• **Problem description**:
Repeat verbatim each line from the line with "This screenshot has width=1372, height=896." to the end of the entries. Pictures do not belong in the copy.

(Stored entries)
────

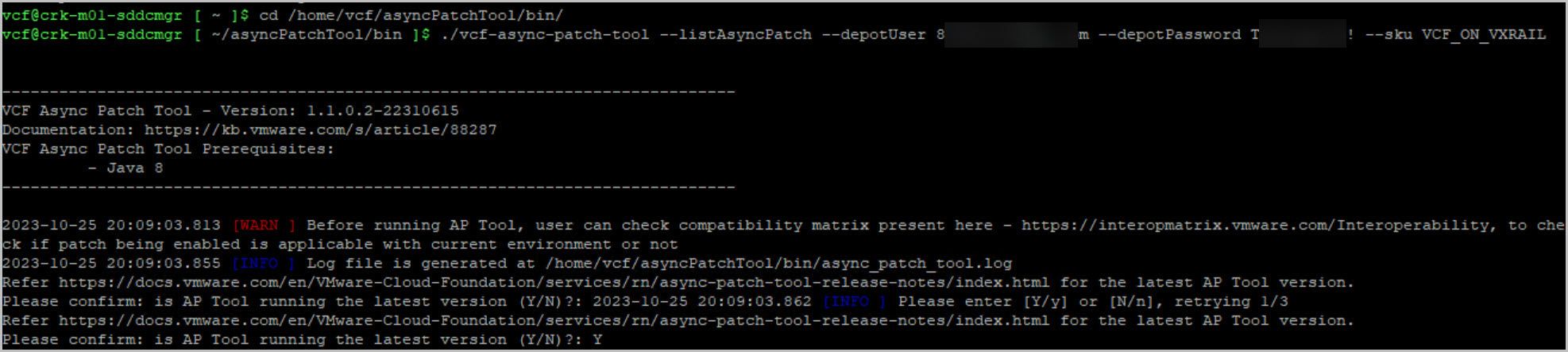Click the cd /home/vcf/asyncPatchTool/bin/ command

[411, 15]
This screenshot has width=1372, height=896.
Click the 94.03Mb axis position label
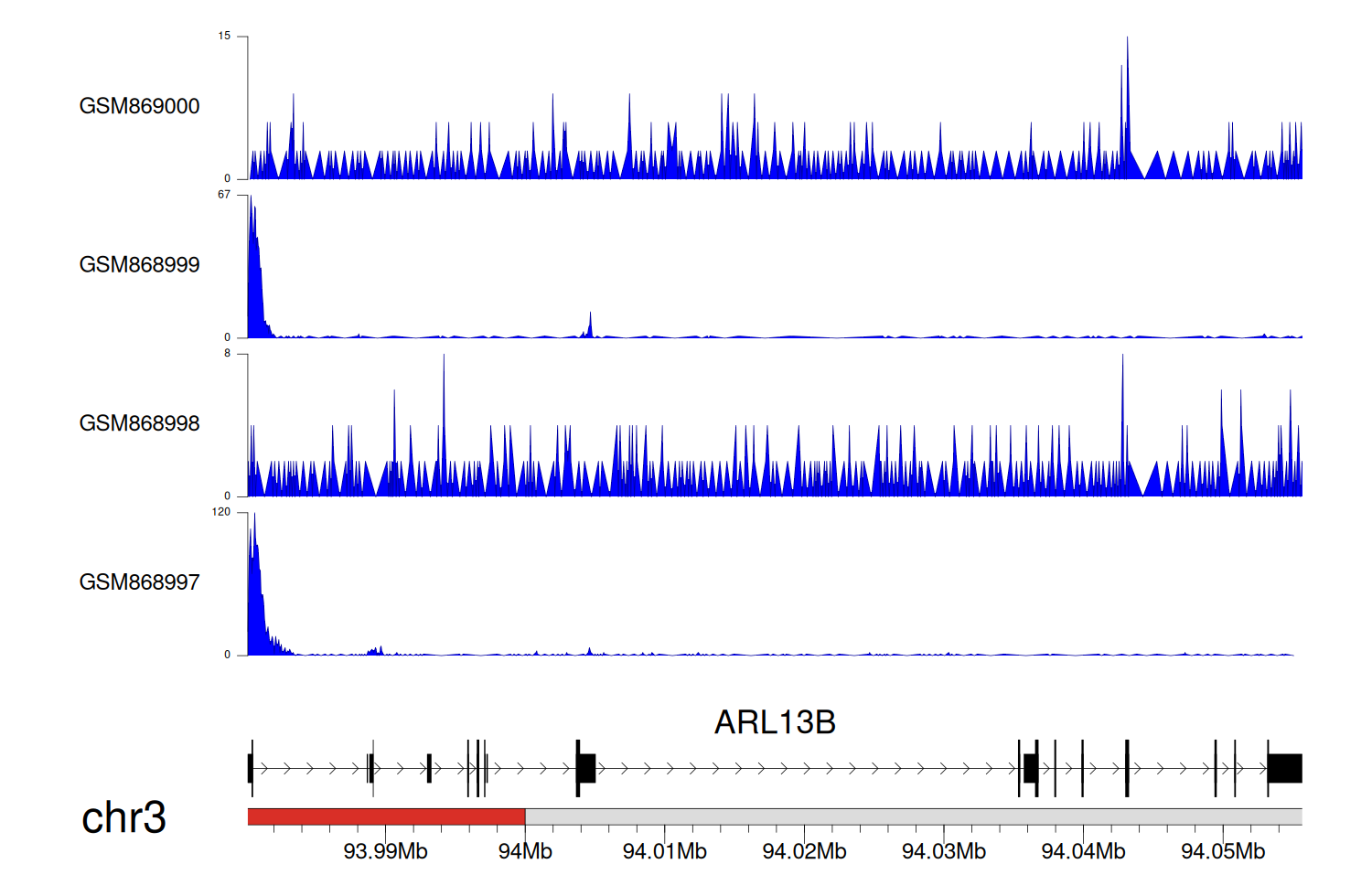(943, 851)
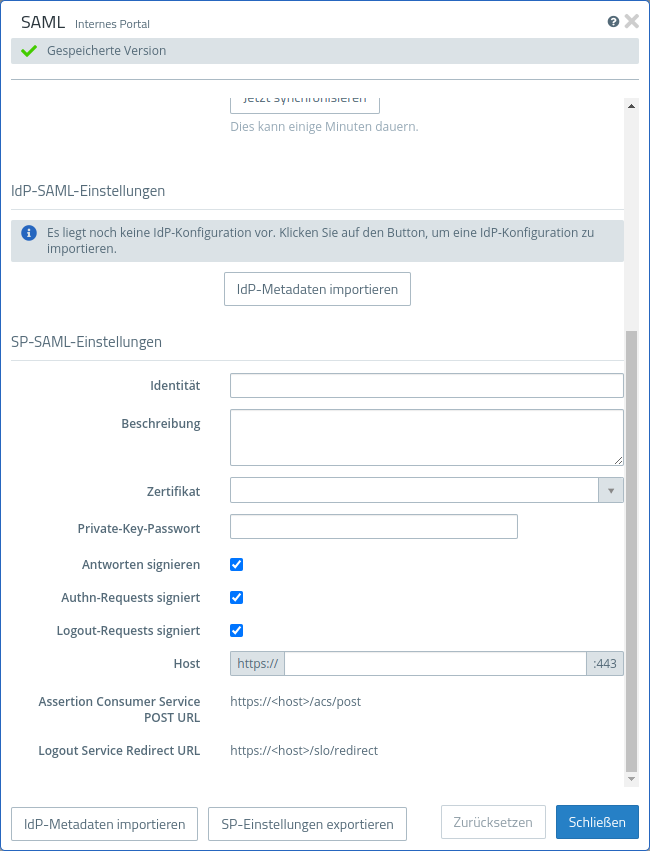The width and height of the screenshot is (650, 851).
Task: Focus the Identität text field
Action: pyautogui.click(x=426, y=386)
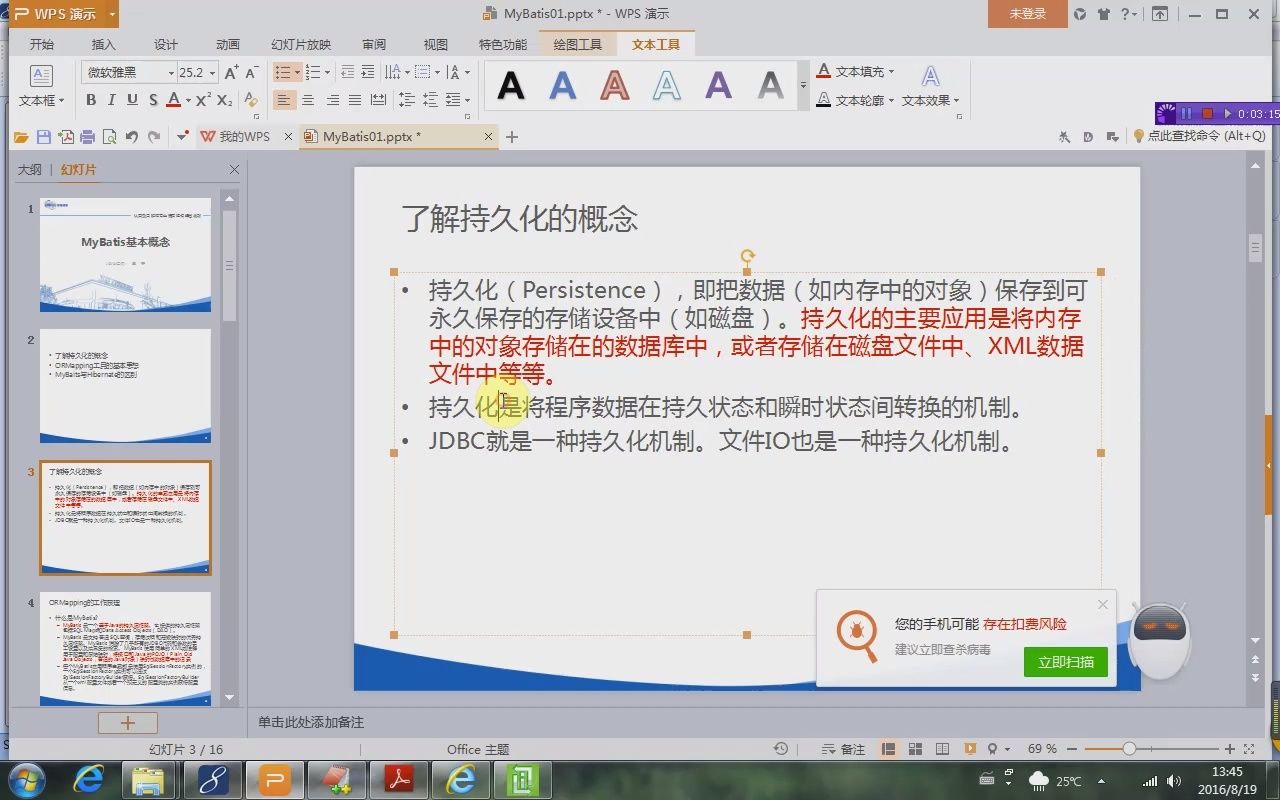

────

• **Finished exercise**:
This screenshot has width=1372, height=896.
Click the 94.03Mb axis position label
(943, 851)
The width and height of the screenshot is (650, 851).
Task: Focus the Identität text field
Action: pyautogui.click(x=426, y=386)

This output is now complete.